11. Python vs Django
❖ A little Googling on the internet give you something like
this:
❖ Django is for more full-featured applications.
❖ Flask is for more simple apps and rapid prototyping.
❖ Easy! But our product is made up of REST-ful micro
services, shouldn’t Flask be perfect?
12. More Confusion
❖ Flask is deployed at LinkedIn, Pinterest, Twillio, and the
2012 Obama election campaign. That’s big stuff!
❖ Miguel Grinberg’s Flask book builds a blog app with data
migrations, unit tests, authentication, etc. Those are a lot
of features!
❖ On the other hand we have the Django REST Framework.
REST is pretty lean, right?
❖ So who’s right? How do we choose? The clock is ticking…
13. Enter Django REST Framework
❖ So we gave Django REST framework a try.
❖ Django REST seemed like a contradiction at first; Django
just seemed too heavy for an API.
❖ But, we realized there is a -lot- that goes into a REST API:
authentication, serialization, permissions, data model,
queries, testing, pagination, …
❖ Then we had our breakthrough…
14. Flask and Django
❖ Think of Flask as a web framework framework!
❖ Put another way, Flask is not your framework. You use
Flask to build your framework.
❖ Development was slowing down because we weren’t
building our product, we were building our framework.
15. Flask as a Framework Framework
❖ In the “Hello World” case this is trivial, all you need is in
Flask, basically just a WSGI server.
❖ As you scale up you end up having to implement
everything yourself, a-la the Flask book.
❖ Once you deviate from that - you’re on your own.
❖ Which can be great!
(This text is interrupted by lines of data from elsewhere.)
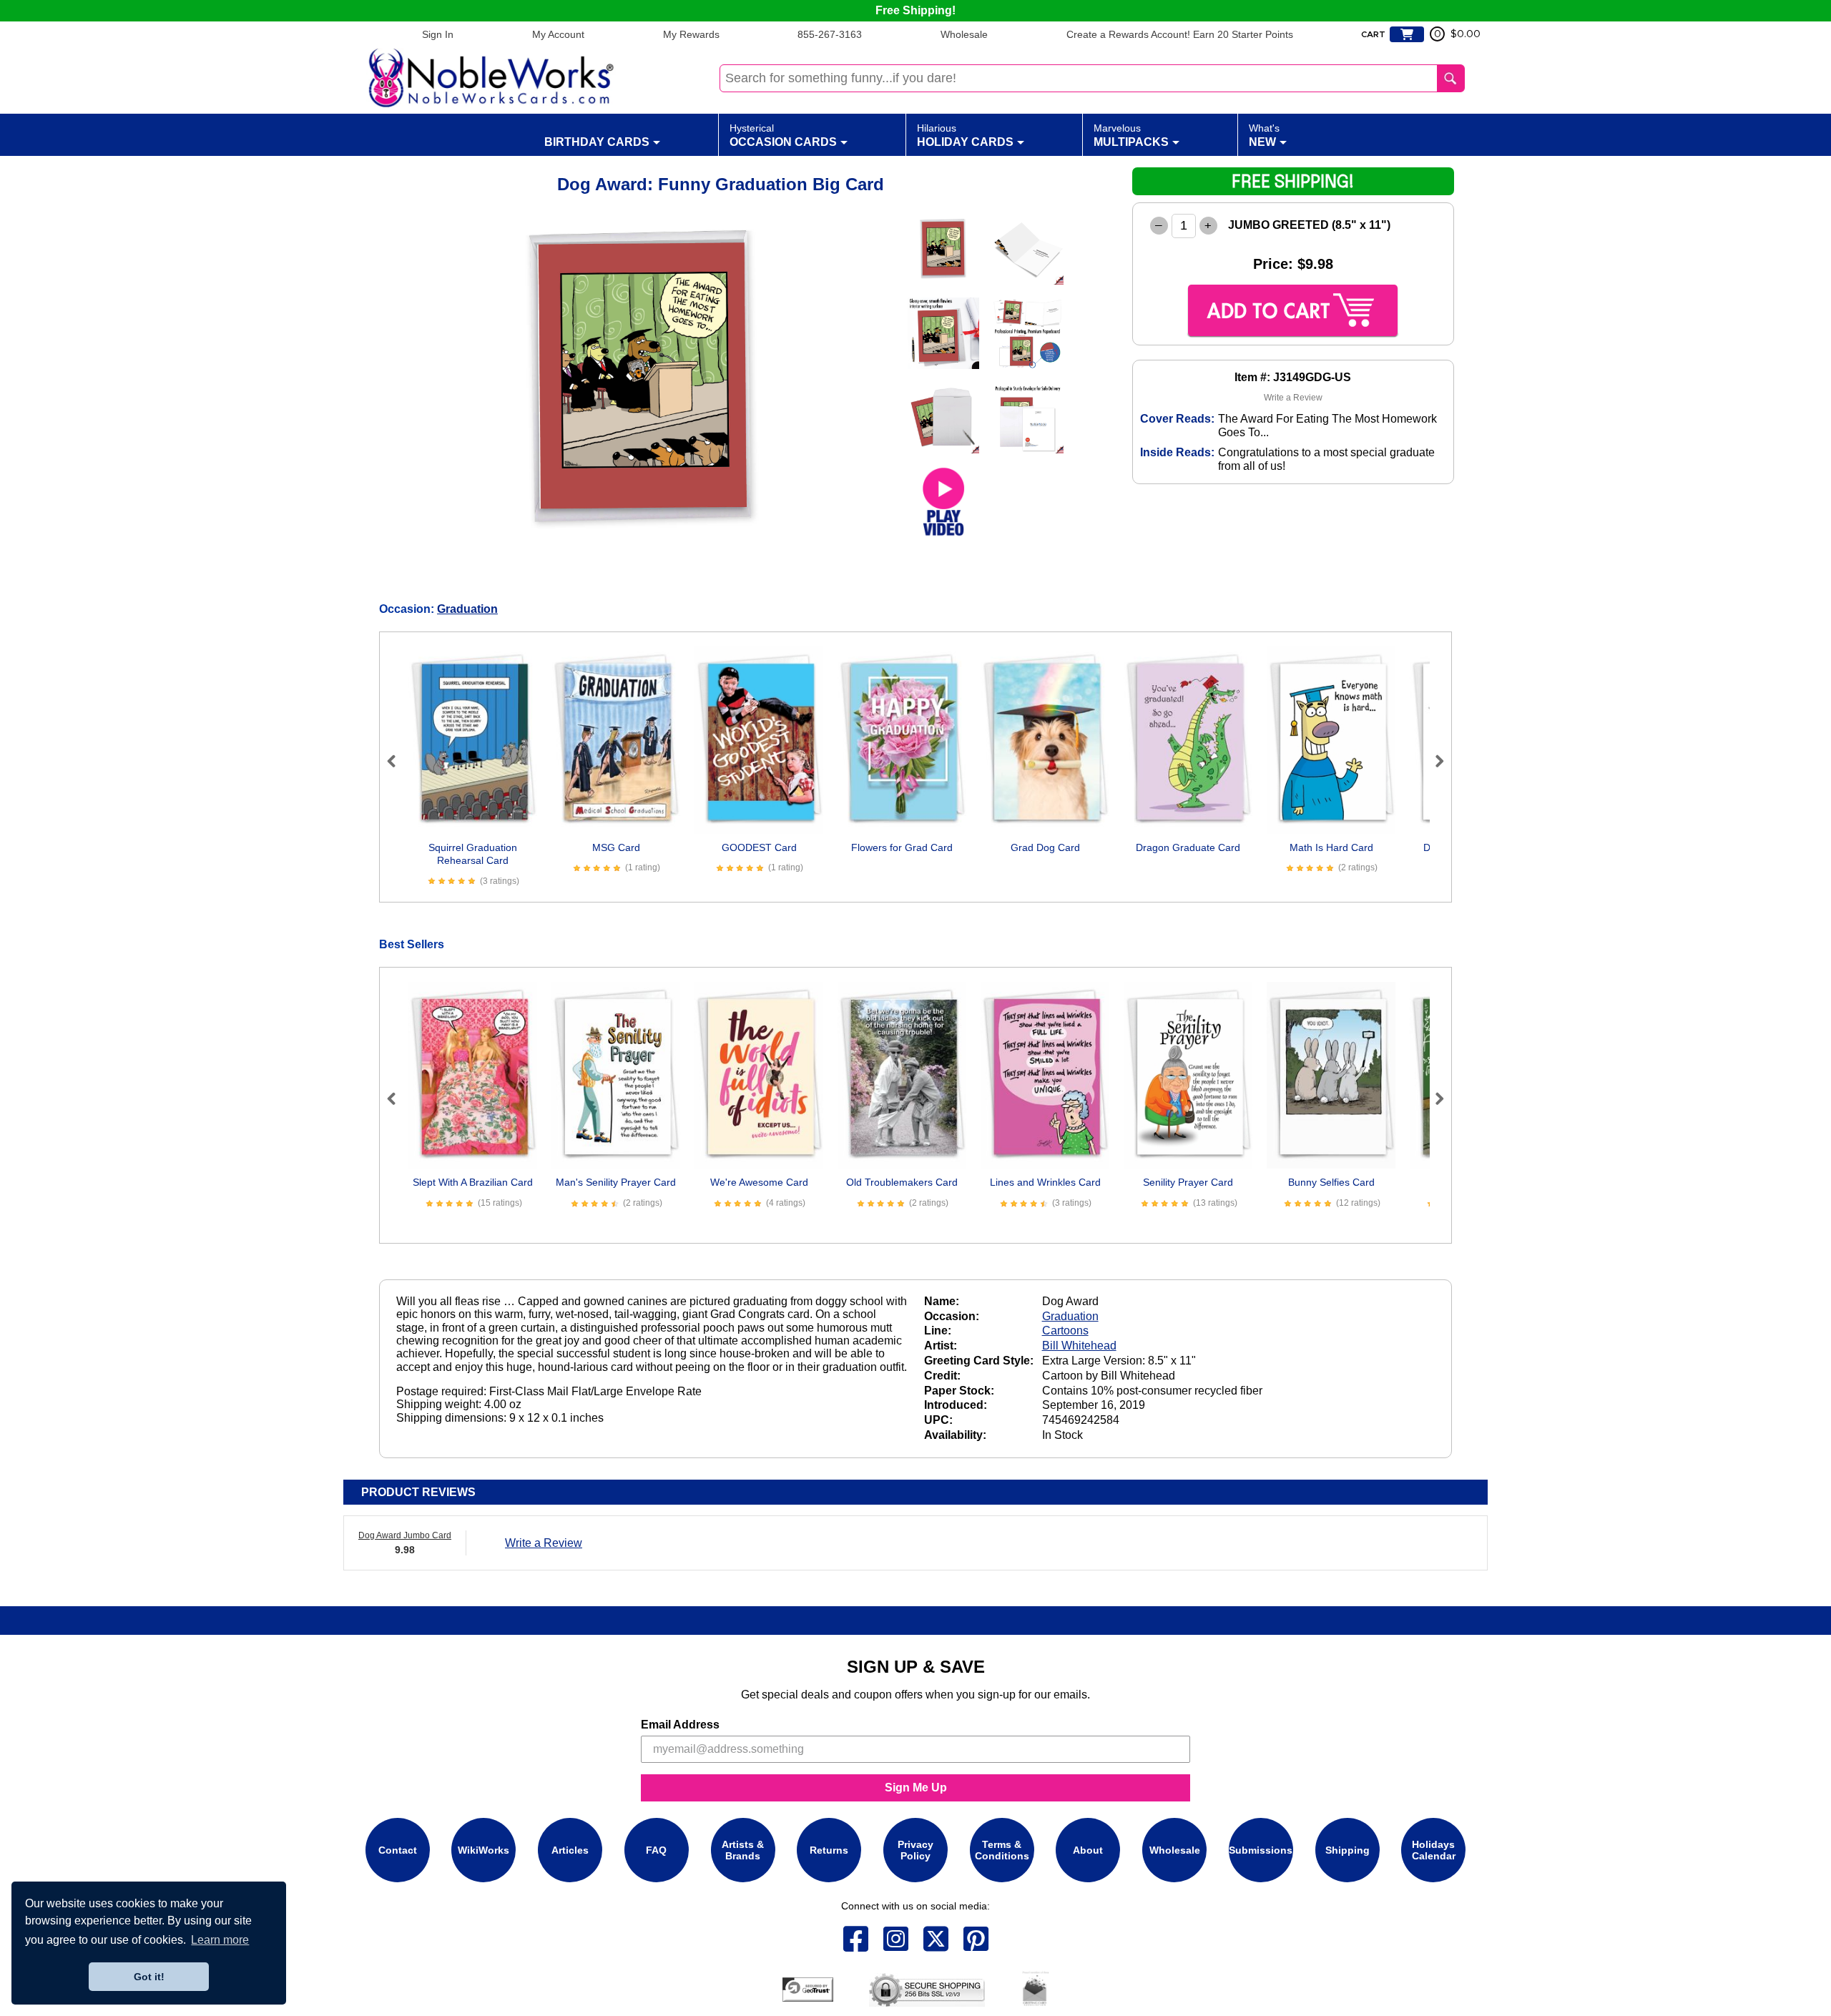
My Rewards (691, 34)
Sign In (437, 34)
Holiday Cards (965, 135)
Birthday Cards (596, 142)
Unless it’s not.
16. Where Flask is Great
❖ This is why The Flask book is so great; it lays out all the
decisions for you.
❖ And this is why major projects can be written in Flask at
companies with deep resource and experience pools.
❖ And small project are a breeze because there’s literally
nothing else in the framework to think about.
❖ And this why everything in-between is so tough.
17. Building a Framework
❖ Is hard … just an FYI.
❖ Requires significant developer time.
❖ More importantly it requires informed opinions about
how your framework should work.
❖ Even beyond that it requires knowledge about what
decisions have to be made and how they interact.
18. Final Remarks
❖ The driver for improving our technology stack was a
sense we were working against, not with our tools. Don’t
ignore that, it’s a clue something is wrong.
❖ Once we realized the pain points and benefits of both
systems we could confidently select different tools for
different jobs. Don’t underestimate the impact of this.
❖ Both are great projects, we’re indebted to both teams.